● **What is asked**
Lay out the records from the line containing "The image size is (1047, 943)." up to and including the line containing "pos(435,468)" as a JSON list of strings, one string per line, leaving out blank lines.

● **Records shown**
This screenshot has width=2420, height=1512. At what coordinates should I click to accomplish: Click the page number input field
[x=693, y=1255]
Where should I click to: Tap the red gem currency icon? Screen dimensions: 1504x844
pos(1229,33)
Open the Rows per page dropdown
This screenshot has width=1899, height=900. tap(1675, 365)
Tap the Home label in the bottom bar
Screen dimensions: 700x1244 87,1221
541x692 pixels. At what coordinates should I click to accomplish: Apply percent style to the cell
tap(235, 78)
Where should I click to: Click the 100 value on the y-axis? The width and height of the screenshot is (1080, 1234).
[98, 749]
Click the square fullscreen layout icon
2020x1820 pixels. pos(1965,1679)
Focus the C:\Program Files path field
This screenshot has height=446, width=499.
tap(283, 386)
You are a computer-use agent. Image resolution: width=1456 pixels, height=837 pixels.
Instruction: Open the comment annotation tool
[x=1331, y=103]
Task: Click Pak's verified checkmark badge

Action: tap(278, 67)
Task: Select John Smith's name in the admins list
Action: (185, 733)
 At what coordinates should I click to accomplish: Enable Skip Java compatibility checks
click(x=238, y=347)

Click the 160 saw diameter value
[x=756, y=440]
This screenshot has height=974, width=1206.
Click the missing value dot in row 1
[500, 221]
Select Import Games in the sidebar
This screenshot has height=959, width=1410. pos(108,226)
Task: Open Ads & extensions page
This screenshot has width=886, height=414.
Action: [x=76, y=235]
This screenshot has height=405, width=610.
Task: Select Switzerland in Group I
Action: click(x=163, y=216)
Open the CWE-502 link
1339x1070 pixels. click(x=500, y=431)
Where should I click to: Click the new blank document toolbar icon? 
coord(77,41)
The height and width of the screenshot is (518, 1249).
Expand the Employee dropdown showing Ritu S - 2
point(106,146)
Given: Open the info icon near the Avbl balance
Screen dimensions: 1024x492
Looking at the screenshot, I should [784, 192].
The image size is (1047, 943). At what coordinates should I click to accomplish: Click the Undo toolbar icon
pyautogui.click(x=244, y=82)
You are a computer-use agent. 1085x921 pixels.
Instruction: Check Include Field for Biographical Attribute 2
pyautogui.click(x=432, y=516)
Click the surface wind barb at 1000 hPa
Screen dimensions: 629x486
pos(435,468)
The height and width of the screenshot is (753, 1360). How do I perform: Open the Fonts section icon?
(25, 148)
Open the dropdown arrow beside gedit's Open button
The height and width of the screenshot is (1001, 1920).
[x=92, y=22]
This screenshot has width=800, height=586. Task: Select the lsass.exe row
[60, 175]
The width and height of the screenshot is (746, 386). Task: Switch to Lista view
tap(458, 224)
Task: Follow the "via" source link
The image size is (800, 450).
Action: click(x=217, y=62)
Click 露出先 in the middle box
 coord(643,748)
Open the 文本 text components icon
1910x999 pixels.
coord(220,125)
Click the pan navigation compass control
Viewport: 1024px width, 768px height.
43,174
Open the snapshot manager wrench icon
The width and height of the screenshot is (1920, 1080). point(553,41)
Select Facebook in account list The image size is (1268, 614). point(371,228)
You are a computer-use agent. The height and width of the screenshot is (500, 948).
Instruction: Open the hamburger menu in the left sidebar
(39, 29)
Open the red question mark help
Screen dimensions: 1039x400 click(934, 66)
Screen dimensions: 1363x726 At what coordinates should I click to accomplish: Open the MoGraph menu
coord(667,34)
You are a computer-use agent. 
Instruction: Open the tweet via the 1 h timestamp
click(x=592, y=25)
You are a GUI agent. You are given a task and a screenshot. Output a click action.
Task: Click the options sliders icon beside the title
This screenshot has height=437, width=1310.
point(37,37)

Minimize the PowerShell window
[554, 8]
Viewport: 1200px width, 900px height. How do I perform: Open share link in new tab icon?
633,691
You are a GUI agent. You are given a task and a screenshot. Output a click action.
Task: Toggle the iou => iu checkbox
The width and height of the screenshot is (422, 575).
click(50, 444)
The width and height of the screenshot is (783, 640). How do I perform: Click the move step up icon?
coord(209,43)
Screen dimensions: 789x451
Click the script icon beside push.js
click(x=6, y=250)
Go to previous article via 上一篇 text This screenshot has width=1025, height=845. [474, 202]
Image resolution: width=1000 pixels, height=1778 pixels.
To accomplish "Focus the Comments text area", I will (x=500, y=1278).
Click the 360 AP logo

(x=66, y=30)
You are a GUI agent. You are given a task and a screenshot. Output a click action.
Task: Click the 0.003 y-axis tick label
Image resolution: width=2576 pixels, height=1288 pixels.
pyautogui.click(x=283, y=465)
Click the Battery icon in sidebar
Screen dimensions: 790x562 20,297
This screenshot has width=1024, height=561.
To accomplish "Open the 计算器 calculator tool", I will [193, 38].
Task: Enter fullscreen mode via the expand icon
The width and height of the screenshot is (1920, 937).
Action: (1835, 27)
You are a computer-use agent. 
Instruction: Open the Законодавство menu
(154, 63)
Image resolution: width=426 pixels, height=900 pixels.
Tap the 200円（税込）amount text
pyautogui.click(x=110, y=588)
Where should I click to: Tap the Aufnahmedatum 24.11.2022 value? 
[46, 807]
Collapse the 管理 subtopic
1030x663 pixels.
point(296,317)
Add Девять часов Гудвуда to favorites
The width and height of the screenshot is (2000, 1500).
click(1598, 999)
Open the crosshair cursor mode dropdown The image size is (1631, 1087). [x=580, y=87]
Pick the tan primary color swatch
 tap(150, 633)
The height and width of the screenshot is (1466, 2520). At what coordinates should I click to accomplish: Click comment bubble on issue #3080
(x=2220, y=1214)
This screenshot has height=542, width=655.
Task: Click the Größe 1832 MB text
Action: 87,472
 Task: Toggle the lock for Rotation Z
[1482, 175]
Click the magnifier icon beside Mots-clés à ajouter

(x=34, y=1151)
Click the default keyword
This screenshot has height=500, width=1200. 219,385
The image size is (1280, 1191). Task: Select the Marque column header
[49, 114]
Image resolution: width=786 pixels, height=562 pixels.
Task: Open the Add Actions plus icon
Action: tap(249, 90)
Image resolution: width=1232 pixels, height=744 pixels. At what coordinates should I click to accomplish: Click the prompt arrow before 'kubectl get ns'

● **Correct result**
[
  "The image size is (1047, 943). At what coordinates should I click to accomplish: Click the Undo toolbar icon",
  "pyautogui.click(x=244, y=82)",
  "You are a computer-use agent. 1085x921 pixels.",
  "Instruction: Check Include Field for Biographical Attribute 2",
  "pyautogui.click(x=432, y=516)",
  "Click the surface wind barb at 1000 hPa",
  "Screen dimensions: 629x486",
  "pos(435,468)"
]